> _Source excerpt_
Oh sry, didn't know, I only heard the orchestral version ^^


----------



## 5BLD (Nov 6, 2011)

I added a couple to my post which are actually four hands pieces... Some arranged and some not. 
Note: Dvorak legend was originally composed for four hands and later orchestrated btw.


----------



## Leander Wyss (Nov 6, 2011)

The Shostakovich jazz suite 2 for four hands and the Fantasia sound both beautiful, I will pick one of those, thank you  Glad to see this is a good place to ask things about music.


----------



## ben1996123 (Nov 6, 2011)

The song is actually called "4 hands piano".


----------



## SpeedSolve (Nov 6, 2011)

ben1996123 said:


> The song is actually called "4 hands piano".


 
That's awesome. :O


----------



## Weston (Nov 6, 2011)

Are you looking for 4 hand or 2 piano?
There are very few good 4 hand pieces in my opinion.
When I was younger I used to play 4 hand piano at Disneyland.
http://www.youtube.com/watch?v=5pNAFb_pP7w

Here's another one I played for Disneyland. (The video is a performance I did in China though)
http://www.youtube.com/watch?v=RU_pAaPomos&feature=results_video&playnext=1&list=PL224D7C86FEA2A0F4

As for 2 piano stuff, there is tons of really really good stuff.
I played some really cool Rachmaninoff stuff like the symphonic dances and his suites, I played a Ravel/Debussy piece called Fetes, Lutoslawski did some really neat Paganini variations, and theres other stuff too that I've played that I can't remember atm.

And also, saying that you both "Just finished a Chopin etude" and are working on "something from Bach" is very very very not indicative of your skill level.

I suggest that you look up the pieces that Elizabeth Joy Roe and Greg Anderson perform. They do really cool arrangements of stuff.


----------

> _Exercise set_
a) In the forum thread, why does Weston suggest looking up the pieces that Elizabeth Joy Roe and Greg Anderson perform? Answer in one to three sentences.
b) Copy the forum thread word for word, starting at "Are you looking" and ending at "piano at Disneyland.".
The records have nothing to do with this.

> _Stored data_
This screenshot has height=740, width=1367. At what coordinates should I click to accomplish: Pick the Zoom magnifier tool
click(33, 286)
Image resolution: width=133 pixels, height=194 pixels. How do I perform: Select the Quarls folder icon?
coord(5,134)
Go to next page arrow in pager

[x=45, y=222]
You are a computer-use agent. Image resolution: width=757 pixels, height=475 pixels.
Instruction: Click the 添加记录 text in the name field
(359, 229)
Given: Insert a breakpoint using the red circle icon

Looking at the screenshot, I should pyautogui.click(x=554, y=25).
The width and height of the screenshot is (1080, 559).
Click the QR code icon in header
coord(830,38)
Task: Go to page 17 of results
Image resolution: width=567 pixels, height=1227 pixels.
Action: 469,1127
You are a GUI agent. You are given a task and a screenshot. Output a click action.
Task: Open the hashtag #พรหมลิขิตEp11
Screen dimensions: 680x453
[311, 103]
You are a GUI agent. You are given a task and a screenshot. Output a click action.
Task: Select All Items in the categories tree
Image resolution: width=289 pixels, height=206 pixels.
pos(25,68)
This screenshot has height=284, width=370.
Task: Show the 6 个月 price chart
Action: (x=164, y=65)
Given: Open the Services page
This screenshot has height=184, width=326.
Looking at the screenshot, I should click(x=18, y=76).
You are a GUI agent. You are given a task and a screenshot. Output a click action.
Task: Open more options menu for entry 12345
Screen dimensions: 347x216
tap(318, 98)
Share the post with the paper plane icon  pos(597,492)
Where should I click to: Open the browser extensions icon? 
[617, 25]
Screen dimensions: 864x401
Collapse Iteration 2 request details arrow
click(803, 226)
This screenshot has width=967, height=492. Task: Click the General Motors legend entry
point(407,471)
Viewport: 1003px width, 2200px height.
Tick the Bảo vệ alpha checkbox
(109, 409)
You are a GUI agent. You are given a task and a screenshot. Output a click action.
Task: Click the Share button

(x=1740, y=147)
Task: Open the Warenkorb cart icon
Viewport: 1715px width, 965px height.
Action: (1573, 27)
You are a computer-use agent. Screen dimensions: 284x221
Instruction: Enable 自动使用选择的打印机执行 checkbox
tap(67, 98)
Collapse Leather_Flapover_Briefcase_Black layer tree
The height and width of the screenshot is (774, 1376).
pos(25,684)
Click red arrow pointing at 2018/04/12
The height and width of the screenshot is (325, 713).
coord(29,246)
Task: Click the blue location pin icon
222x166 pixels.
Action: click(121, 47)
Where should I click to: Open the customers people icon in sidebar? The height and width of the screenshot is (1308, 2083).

> _Responses to the exercise_
a) Weston suggests them because they do really cool arrangements of pieces.

b)
Are you looking for 4 hand or 2 piano?
There are very few good 4 hand pieces in my opinion.
When I was younger I used to play 4 hand piano at Disneyland.